D’autant plus que cette carte est aujourd’hui beaucoup plus utilisée, selon cette titulaire. A ce CDS Giheta, plus de 80 % de patients utilisent la CAM.
Ce plus grand CDS de la commune Giheta distribue les CAM à toute personne vulnérable de la localité. Elle coûte 3 000 BIF pour une validité d’un an. Elle assure 6 à 7 membres d’un ménage, selon Mme Ntiranyibagira.
Un patient qui présente la CAM doit payer une somme forfaitaire de 500 BIF (pour l’adulte), 800 BIF (pour l’enfant) et 700 BIF (pour les patients des maladies chroniques).

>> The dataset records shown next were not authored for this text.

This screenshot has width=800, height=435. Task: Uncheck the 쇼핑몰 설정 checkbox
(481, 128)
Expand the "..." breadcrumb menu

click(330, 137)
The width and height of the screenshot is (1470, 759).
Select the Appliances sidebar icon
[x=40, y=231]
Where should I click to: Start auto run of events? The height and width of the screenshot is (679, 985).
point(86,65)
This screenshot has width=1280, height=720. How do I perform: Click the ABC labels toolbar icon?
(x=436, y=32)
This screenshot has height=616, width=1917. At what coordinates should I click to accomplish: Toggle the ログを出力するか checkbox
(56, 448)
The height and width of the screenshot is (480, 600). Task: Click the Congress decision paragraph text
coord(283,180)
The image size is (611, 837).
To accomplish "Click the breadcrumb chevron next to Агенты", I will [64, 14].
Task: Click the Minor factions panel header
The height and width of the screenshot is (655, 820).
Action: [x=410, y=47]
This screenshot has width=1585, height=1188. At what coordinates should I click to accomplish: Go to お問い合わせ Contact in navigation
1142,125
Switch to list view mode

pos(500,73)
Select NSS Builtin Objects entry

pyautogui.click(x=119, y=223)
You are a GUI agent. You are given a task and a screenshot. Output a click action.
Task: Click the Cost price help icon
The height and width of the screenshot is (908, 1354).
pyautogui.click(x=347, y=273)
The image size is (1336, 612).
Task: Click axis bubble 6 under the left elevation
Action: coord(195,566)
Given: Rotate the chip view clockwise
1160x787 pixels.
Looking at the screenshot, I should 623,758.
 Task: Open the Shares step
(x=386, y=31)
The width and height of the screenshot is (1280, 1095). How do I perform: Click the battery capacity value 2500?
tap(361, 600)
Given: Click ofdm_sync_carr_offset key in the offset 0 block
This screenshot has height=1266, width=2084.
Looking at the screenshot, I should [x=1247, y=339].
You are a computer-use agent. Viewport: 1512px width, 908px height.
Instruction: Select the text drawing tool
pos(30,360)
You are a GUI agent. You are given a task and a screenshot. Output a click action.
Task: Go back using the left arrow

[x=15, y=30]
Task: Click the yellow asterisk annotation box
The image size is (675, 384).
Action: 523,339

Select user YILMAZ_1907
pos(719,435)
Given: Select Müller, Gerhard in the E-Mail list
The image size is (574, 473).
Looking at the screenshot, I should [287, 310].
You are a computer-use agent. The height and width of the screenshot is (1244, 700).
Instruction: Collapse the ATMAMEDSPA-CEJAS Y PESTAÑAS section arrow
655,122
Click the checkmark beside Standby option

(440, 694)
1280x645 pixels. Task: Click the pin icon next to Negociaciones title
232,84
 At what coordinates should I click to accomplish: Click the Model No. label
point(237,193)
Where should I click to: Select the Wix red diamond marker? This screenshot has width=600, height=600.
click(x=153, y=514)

En principe, il bénéficie de tous les soins nécessaires au CDS. Même les médicaments sauf ceux qui ne sont pas disponibles au CDS, selon la titulaire.
Une dette de l’Etat, des prestataires non payés !
La clinique confessionnelle Saint Joseph de Giheta, en partenariat avec l’Etat, accepte aussi la CAM. Cette carte assure les médicaments et l’hospitalisation à 70 %.
Les 30 % restants sont payés par le patient. Elle ne couvre pas les examens et les frais de consultation. Le patient paie 100 %, d’après le caissier de cette clinique.
Le directeur de cette clinique, Dr Vital Hatungimana, affirme que l’Etat doit plus de 35 millions de BIF à cette clinique. 800 patients ont utilisé cette carte de janvier à août 2020 dans cette clinique, selon le responsable des données.
Ce dernier affirme qu’à cause de ce retard de paiement, les employés de la clinique peuvent passer trois mois sans recevoir leurs salaires. Et parfois, les médicaments sont difficilement disponibles.
“L’essentiel c’est le paiement, pas le retard”
Le médecin provincial de la santé en province Gitega, Dr Salvator Toyi, indique que la CAM est utilisée dans les structures sanitaires publiques seulement et les cliniques agréées (qui ont un partenariat avec l’Etat), à Gitega.
Elle est réservée à la population pauvre. Il évoque quelques tricheries des commerçants, fonctionnaires ou employés des ONG qui utilisent la CAM. “Quand nous les attrapons, nous leur retirons la carte.”
D’après lui, le Bureau provincial de la santé (BPS) récupère les CAM à la direction générale des ressources, au ministère de la Santé. “Il est vrai que le ministère nous donne peu de cartes.” Le BPS remet les CAM aux différents districts sanitaires de la province.
Ces districts distribuent à leur retour les CAM aux centres de santé, suivant les demandes. L’argent encaissé (3 000 BIF par carte) est déposé sur le compte de chaque district sanitaire. Un compte géré par le BPS, d’après ce médecin provincial.
Le BPS de Gitega a délivré 41 mille CAM depuis le début de cette année 2020, selon la gestionnaire du Bureau provincial de la santé. Ce dernier a donc encaissé 123 millions de BIF cette année.
Ce médecin provincial assure que les CAM sont toujours disponibles. “Moi-même j’ai 5.000 CAM ici.”
Concernant le retard du paiement, Dr Toyi affirme qu’il entend des plaintes des hôpitaux. “Mais j’ignore combien l’Etat leur doit. Ce que je sais, l’argent de l’Etat arrive toujours en retard, mais il finit par arriver.”
Pour Dr Salvator Toyi, l’essentiel est que L’Etat paie petit à petit les subventions. “De surcroît, nous récupérons gratuitement ces CAM alors que l’Etat utilise des moyens pour confectionner ces cartes.”
Il affirme que les hôpitaux sont en quelque sorte responsables de ce retard. Ils prennent du temps, plusieurs mois, pour faire les déclarations de créance, préparer les pièces, etc. “Donc le paiement mensuel n’est pas possible”, soutient Dr Toyi.
Contactées, les autorités du ministère de la Santé publique et de la lutte contre le sida ont promis de s’exprimer la semaine prochaine.